#### BRIEF:
Each line from the one containing "The width and height of the screenshot is (712, 351)." through the end of the records below must be repeated exactly, and no other line.

---------- PROVIDED RECORDS ----------

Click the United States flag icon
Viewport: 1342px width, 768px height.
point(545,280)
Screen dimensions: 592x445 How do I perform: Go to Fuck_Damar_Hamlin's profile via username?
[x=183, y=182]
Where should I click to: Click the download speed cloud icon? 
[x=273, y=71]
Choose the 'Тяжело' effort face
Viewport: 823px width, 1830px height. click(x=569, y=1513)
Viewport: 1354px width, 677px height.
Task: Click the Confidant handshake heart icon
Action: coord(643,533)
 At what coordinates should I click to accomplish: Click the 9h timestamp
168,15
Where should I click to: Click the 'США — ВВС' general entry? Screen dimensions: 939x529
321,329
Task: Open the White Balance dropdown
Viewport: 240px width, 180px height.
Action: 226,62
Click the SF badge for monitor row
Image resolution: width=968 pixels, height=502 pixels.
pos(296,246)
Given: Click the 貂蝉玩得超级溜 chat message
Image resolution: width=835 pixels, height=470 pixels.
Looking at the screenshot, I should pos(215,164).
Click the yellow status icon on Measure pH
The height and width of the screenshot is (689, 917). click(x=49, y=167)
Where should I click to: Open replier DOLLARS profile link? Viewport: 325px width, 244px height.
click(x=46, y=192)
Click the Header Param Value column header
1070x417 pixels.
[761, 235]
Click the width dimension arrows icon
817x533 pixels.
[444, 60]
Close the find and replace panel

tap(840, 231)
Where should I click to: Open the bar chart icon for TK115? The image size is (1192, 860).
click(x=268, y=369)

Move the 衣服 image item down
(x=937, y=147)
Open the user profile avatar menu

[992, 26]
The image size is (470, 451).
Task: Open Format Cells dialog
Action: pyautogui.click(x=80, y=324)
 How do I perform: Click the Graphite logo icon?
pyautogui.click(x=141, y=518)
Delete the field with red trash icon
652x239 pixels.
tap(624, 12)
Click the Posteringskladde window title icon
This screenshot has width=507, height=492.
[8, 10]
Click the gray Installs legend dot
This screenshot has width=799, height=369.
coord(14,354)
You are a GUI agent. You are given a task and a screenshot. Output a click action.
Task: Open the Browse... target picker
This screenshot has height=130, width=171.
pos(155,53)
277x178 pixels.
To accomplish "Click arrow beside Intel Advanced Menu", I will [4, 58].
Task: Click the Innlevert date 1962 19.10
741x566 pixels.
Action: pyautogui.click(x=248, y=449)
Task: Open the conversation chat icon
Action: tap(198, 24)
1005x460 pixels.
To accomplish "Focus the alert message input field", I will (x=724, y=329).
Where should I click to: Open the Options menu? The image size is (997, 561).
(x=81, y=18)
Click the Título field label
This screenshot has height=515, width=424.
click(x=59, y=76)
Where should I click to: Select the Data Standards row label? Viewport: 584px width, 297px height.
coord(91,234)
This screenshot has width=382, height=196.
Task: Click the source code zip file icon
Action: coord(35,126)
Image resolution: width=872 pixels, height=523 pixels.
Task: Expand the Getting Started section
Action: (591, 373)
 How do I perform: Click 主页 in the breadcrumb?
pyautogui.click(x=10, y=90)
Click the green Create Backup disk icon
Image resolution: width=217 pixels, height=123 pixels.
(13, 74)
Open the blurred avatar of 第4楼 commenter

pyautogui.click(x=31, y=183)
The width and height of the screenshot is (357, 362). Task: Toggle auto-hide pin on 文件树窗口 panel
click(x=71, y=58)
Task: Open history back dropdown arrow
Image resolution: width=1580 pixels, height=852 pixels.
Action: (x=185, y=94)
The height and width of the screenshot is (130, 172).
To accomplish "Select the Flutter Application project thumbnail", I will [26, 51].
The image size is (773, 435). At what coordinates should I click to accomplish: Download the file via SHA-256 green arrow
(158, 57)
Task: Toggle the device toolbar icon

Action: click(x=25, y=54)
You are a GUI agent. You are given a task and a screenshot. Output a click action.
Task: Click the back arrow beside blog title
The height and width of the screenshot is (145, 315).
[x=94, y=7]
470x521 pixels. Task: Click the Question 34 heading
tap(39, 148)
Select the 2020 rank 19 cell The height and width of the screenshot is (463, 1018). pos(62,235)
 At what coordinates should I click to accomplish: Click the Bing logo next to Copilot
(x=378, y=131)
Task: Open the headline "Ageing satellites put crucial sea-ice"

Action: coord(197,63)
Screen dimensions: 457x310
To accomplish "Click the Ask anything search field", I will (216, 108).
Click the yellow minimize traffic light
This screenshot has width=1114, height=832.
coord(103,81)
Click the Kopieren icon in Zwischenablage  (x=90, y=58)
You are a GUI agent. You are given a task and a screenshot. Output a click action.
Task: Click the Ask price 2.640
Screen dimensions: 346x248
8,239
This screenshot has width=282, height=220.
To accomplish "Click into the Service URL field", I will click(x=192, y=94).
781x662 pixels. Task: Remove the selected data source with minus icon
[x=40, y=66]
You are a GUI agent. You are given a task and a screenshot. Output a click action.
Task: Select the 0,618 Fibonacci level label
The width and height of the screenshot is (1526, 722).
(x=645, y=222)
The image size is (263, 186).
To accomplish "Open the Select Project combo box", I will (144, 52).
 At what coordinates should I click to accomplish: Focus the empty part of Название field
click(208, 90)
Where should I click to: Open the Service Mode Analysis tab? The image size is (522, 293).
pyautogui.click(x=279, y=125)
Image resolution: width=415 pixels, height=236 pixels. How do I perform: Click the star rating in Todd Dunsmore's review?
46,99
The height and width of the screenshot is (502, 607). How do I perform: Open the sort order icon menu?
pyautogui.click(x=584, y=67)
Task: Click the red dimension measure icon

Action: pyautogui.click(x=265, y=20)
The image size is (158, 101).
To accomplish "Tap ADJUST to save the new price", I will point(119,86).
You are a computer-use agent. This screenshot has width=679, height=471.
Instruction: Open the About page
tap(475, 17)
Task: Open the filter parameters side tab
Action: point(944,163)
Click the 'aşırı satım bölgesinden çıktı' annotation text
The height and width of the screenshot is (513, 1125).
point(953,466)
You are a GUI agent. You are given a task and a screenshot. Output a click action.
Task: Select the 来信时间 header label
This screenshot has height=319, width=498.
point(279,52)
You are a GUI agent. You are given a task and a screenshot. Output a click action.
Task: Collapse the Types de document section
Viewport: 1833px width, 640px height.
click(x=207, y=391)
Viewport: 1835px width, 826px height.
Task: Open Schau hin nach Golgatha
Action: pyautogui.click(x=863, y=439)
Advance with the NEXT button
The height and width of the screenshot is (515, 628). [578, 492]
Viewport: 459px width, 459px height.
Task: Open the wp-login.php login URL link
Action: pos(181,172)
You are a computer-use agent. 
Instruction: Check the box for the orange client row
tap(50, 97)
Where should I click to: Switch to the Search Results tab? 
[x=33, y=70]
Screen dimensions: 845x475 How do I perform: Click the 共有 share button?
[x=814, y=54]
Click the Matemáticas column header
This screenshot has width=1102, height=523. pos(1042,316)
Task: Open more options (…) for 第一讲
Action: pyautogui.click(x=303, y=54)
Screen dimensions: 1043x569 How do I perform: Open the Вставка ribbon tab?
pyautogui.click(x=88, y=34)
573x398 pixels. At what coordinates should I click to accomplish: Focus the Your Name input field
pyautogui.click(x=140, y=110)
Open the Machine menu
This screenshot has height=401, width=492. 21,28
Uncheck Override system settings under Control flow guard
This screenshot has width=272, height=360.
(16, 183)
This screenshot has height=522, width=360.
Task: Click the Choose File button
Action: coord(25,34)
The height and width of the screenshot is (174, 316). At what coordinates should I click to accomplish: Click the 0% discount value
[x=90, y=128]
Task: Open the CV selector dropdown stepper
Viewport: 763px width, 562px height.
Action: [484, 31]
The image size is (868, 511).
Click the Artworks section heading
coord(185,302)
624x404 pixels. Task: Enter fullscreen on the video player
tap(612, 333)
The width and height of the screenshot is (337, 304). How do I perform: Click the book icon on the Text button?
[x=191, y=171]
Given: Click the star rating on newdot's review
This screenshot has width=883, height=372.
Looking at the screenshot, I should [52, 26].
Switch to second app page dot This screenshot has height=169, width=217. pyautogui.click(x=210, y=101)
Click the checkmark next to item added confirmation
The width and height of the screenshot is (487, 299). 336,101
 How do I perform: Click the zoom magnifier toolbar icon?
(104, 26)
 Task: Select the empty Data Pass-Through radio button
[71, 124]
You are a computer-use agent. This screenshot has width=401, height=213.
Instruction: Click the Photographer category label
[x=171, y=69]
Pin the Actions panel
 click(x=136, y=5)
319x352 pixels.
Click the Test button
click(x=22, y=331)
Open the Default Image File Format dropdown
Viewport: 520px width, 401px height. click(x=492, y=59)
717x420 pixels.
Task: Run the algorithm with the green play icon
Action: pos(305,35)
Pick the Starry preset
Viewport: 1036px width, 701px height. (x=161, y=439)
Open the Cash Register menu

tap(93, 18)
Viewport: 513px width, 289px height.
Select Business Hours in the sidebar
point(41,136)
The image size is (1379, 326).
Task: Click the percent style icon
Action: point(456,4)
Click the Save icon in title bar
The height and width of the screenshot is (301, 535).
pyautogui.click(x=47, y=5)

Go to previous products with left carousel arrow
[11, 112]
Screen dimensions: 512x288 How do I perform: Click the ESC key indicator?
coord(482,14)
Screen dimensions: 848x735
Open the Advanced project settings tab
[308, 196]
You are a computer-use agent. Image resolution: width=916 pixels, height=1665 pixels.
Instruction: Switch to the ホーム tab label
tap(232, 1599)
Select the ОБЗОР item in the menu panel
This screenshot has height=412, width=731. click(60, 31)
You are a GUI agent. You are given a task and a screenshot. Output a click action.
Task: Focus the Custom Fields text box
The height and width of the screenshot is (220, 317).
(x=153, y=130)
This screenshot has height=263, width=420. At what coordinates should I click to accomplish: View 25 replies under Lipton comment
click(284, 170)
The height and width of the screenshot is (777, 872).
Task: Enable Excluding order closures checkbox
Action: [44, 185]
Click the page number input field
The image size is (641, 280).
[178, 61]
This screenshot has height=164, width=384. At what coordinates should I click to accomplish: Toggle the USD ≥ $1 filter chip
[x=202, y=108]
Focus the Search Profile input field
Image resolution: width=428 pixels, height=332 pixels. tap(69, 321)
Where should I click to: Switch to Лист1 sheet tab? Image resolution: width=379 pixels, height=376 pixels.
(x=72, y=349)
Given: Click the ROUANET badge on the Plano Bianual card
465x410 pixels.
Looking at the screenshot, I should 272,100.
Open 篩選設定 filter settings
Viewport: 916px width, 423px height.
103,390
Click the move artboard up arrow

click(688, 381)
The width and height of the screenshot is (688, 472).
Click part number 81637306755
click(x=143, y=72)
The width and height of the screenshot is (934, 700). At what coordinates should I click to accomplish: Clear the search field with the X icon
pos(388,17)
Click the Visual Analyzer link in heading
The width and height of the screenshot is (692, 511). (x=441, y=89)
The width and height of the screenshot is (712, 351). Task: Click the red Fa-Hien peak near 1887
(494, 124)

----------

#### THE ANSWER:
The width and height of the screenshot is (712, 351). Task: Click the red Fa-Hien peak near 1887
(494, 124)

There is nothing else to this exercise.